About this task: Each line of the data that mentions the string "second" needs to be identified and copied.

Provided records:

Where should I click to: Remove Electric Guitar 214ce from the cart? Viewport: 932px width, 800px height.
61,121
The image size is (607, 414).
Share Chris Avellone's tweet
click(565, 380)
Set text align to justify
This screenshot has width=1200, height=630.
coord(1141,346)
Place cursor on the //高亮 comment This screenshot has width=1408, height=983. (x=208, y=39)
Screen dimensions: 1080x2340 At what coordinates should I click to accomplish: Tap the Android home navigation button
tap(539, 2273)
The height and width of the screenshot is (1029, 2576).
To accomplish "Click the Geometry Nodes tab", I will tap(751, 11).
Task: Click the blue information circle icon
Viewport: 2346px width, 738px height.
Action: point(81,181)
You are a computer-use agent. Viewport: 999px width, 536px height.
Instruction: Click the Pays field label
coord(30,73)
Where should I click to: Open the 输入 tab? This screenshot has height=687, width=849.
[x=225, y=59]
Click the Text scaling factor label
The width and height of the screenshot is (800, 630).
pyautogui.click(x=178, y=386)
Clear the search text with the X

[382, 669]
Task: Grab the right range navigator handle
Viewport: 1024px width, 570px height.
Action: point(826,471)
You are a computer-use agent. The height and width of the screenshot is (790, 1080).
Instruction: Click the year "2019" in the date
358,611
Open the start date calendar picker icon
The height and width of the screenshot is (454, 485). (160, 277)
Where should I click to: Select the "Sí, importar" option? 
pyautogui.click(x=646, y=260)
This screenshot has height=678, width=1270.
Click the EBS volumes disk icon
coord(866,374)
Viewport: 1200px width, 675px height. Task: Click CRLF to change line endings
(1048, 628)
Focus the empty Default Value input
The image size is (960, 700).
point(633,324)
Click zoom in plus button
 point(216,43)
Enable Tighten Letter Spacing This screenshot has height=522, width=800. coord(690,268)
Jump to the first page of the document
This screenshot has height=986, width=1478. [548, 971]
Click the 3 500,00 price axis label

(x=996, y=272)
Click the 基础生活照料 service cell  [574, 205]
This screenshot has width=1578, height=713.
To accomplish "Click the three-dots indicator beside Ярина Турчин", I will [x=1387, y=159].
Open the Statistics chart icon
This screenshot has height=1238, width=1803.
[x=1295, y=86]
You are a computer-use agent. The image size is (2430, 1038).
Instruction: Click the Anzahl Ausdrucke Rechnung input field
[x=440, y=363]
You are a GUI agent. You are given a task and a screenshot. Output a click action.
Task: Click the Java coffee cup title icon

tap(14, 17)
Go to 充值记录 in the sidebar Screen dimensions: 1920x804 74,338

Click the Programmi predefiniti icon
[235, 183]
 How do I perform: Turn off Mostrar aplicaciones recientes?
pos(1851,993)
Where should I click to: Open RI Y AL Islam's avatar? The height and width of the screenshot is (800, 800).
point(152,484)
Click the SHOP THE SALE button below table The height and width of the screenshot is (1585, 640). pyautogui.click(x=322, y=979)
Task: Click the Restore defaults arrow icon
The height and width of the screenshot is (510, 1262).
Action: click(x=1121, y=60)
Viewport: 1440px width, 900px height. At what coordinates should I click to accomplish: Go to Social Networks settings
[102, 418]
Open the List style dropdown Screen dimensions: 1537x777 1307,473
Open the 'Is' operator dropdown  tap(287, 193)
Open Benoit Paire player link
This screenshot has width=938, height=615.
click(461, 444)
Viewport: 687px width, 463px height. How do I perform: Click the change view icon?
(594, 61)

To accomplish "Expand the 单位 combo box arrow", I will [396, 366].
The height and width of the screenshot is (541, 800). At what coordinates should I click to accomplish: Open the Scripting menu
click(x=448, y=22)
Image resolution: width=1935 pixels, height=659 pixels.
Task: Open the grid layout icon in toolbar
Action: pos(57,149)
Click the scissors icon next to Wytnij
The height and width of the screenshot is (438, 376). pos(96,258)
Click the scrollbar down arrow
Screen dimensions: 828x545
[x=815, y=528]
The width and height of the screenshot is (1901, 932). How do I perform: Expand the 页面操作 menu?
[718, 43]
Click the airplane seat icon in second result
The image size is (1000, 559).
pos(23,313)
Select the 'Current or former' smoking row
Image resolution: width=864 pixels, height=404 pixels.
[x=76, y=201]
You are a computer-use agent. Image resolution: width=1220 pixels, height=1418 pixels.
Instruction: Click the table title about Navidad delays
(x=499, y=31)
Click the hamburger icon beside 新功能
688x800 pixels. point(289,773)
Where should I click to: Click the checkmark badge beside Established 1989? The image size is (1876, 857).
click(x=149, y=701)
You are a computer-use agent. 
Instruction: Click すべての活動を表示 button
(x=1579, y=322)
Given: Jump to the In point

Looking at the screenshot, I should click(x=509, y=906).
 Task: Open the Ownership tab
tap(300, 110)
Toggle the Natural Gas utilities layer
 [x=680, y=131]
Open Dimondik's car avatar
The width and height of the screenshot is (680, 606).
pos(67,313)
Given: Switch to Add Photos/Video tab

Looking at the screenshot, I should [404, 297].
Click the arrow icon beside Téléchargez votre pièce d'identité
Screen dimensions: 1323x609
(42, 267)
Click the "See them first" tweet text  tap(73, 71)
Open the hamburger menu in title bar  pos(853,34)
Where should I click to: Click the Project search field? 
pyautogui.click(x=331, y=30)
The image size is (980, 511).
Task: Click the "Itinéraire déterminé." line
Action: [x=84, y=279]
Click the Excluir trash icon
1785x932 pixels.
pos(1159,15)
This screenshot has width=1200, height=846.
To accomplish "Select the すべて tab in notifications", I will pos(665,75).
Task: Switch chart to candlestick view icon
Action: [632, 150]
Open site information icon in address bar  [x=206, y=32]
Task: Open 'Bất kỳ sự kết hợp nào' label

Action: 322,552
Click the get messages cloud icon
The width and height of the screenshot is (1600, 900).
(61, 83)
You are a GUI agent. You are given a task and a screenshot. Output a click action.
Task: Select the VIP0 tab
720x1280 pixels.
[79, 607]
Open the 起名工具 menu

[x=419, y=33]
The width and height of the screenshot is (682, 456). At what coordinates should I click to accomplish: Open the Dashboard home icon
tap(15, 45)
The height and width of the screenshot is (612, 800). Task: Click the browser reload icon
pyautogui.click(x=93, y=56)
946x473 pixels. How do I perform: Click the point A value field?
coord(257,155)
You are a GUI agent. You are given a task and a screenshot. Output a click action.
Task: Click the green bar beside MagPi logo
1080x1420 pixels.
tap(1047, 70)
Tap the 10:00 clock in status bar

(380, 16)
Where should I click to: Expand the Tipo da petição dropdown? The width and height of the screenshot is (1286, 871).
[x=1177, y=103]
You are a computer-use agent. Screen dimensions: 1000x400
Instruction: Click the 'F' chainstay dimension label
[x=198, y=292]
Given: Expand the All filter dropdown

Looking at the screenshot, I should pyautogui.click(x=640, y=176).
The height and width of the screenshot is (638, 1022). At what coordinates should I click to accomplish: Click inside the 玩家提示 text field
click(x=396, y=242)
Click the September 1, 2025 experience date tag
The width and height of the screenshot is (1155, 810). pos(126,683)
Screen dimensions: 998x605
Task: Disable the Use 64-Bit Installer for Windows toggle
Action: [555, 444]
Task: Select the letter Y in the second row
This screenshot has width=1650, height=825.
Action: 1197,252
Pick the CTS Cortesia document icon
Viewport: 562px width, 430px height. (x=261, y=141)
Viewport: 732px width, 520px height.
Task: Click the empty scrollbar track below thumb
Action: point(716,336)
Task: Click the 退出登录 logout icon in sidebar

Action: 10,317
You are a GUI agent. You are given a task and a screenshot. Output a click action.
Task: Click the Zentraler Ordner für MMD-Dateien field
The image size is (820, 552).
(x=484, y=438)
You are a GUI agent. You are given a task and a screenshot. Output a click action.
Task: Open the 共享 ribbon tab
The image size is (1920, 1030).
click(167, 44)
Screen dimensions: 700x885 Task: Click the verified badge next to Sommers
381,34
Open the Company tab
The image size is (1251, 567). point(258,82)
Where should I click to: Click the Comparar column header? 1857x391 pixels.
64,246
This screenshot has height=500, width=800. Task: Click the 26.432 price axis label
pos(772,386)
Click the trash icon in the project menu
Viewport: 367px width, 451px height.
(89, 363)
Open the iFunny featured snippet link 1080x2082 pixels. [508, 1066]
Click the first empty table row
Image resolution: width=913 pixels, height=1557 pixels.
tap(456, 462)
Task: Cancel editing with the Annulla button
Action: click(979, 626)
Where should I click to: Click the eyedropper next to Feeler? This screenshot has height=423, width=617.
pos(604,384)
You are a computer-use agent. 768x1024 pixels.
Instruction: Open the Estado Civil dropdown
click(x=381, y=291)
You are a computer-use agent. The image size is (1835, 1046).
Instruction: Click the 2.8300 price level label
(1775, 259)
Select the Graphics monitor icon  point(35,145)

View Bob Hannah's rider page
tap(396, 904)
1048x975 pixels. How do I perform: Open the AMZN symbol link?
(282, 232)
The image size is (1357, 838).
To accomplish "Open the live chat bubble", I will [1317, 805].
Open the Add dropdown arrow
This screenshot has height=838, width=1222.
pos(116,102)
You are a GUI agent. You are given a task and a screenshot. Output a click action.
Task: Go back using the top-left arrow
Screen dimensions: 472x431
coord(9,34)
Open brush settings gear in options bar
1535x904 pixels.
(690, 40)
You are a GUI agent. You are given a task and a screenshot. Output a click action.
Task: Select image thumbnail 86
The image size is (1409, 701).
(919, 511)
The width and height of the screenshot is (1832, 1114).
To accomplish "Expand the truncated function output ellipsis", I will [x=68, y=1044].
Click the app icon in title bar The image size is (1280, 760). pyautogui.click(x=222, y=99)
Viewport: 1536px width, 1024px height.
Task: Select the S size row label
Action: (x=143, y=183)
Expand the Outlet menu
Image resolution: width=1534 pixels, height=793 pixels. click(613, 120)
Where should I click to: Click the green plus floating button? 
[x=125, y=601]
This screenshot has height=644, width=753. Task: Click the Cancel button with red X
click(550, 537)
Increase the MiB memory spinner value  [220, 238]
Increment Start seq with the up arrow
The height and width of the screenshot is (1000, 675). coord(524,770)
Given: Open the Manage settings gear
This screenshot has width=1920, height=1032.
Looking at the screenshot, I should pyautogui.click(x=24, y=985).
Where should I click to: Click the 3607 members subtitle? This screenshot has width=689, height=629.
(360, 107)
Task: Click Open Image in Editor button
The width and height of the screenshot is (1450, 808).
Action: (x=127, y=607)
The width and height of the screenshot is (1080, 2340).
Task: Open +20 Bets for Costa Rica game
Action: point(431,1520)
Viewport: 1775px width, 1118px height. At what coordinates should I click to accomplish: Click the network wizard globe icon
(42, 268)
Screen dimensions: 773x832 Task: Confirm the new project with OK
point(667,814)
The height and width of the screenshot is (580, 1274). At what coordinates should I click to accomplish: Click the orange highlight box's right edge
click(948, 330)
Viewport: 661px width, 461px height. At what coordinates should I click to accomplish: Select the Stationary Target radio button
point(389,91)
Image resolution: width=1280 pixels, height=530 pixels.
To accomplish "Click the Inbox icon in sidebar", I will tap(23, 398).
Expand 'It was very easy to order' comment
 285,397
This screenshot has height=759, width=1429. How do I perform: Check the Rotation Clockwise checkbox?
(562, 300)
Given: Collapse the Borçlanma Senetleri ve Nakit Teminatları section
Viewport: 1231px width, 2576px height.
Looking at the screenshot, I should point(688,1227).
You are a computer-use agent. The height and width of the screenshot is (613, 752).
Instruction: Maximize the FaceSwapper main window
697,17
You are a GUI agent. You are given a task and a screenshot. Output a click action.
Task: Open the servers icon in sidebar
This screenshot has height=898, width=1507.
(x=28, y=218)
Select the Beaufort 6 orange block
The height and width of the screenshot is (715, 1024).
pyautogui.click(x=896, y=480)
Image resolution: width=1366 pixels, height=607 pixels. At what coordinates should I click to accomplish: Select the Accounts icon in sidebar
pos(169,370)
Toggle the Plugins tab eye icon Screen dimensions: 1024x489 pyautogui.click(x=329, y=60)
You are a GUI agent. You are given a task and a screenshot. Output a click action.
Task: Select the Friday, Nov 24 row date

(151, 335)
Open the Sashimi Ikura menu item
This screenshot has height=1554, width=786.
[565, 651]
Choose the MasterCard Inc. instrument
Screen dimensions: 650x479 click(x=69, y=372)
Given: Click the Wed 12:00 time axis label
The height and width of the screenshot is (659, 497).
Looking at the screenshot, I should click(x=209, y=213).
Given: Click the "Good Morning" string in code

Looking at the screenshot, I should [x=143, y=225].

Solution to the exercise:
Click the airplane seat icon in second result
Task: Select the letter Y in the second row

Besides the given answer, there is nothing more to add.